SUAS TAREFAS:
• A. Reescreva de forma mais curta o parágrafo da crítica teatral abaixo que começa com "Como se trata de uma produção modesta", sem perder seus fatos principais.
• B. Escreva a continuação da crítica teatral abaixo, começando logo depois da última frase apresentada.

TEXTO PARA LEITURA:
Alcemar, calado, mas "participando" da cena.
   
 
            Como se trata de uma produção modesta, nem por isso deixando de ser EXCELENTE, a falta de recursos leva a um cenário simples, porém perfeitamente adequado ao “way of life”, ao estilo dos três moradores daquele apartamento.  Seu autor é o consagrado arquiteto MIGUEL PINTO GUIMARÃES, um amante do TEATRO, que cria cenários “por hobby”, mas que poderia fazer disso sua segunda profissão, sempre com muito bom gosto e precisão.
 
            Por outro lado, a despeito do pouco montante investido na produção, mais uma espécie de “ação entre amigos”, são ótimos, e de muito bom gosto, os figurinos, de ALESSANDRA PADILHA.
 
            Com relação à iluminação, de FELIPE LOURENÇO, como toda a ação se passa numa sala residencial, a pedido do diretor, foi feita uma “luz de casa”, quase de serviço, sem  exageros nem variações, muito bem elaborada.
 
            Gosto da trilha sonora, de MAURO BERMAN e da direção de movimento, de TONI RODRIGUES. 
 
 
 
Pale desafiando.
 
 
Momento tensão.

MATERIAL REUNIDO:
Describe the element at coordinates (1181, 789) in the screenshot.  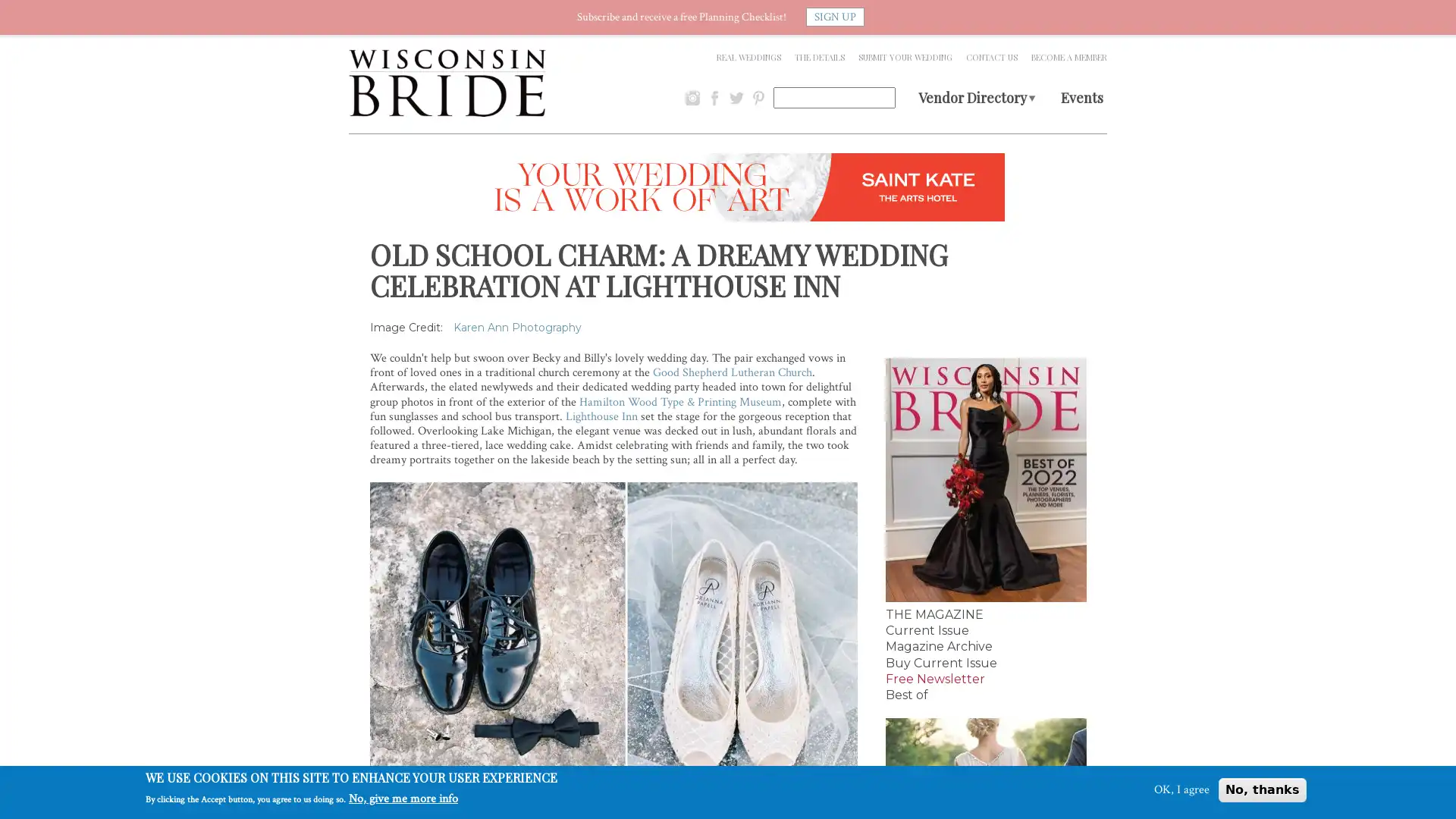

RESPOSTAS POR TAREFA:
• A. Por ser uma produção modesta, ainda que excelente, a falta de recursos levou a um cenário simples, mas perfeitamente adequado ao estilo dos três moradores do apartamento. O cenário é do consagrado arquiteto Miguel Pinto Guimarães, amante do teatro que cria cenários por hobby, sempre com bom gosto e precisão, e que poderia fazer disso sua segunda profissão.

• B.
            Há pessoas que parecem ter um tino, para saber como se faz uma escolha.  Como ator e, principalmente, produtor, TATSU CARVALHO é uma dessas pessoas.  Depois da brilhante montagem de “Um Estranho no Ninho”, feita com muita garra, sem patrocínios, contando com o apoio de um grupo de abnegados, dedicados e talentosos amigos, TATSU se lança, ao lado de ANA BEATRIZ FIGUEIRAS, em sua segunda produção, nos mesmos moldes da primeira, com um espetáculo digno de todos os elogios.
 
 
 
 
FICHA TÉCNICA:
 
Texto: “Queime Isso” (Burn This), de Lanford Wilson.
 
Direção: Victor Garcia Peralta.
 
Direção de Movimento: Toni Rodrigues.
 
Tradução: Ricardo Ventura.
 
Cenário: Miguel Pinto Guimarães.
 
Figurinos: Alessandra Padilha.
 
Iluminação: Felipe Lourenço.
 
Design Gráfico: Ana Andreiolo.
 
Trilha Sonora: Mauro Berman.
 
Atores: Tatsu Carvalho, Karine Carvalho, Alcemar Vieira e Celso André.
 
Produção: Tatsu Carvalho e Ana Beatriz Figueras.
 
Assessoria de Imprensa: Lu Nabuco - Assessoria em Comunicação.
 
 
 
 
Anna e Burton: uma relação "quase" estável.
 
 
Anna e Pale: uma relação conflituosa (?).
 
 
O amor está na pele (?).
 
 
 
 
SERVIÇO:
 
Temporada: Até 17 de setembro.
 
Dias e Horário: 4ªs e 5ªs feiras, às 19h.
 
Local: Centro Cultural Justiça Federal - Av. Rio Branco, 241 - Centro - Rio de Janeiro (Cinelândia).
 
Tel.: 21 3261 2550.
 
Bilheteria: 4ªs e 5ªs feiras, das 17h às 19h.
 
Ingressos: Inteira: R$30,00; Meia Entrada: R$15,00.
 
Classificação: 14 anos.
 
Duração: 100 minutos.
 
Capacidade: 141 lugares.
 
Gênero: Comédia dramática.
 
 
 
 
(Foto: Leonardo Torres)
Aplausos.  Bravo!
 
 
 
(FOTOS: FELIPE DINIZ
e
RICARDO BRAJTERMAN.)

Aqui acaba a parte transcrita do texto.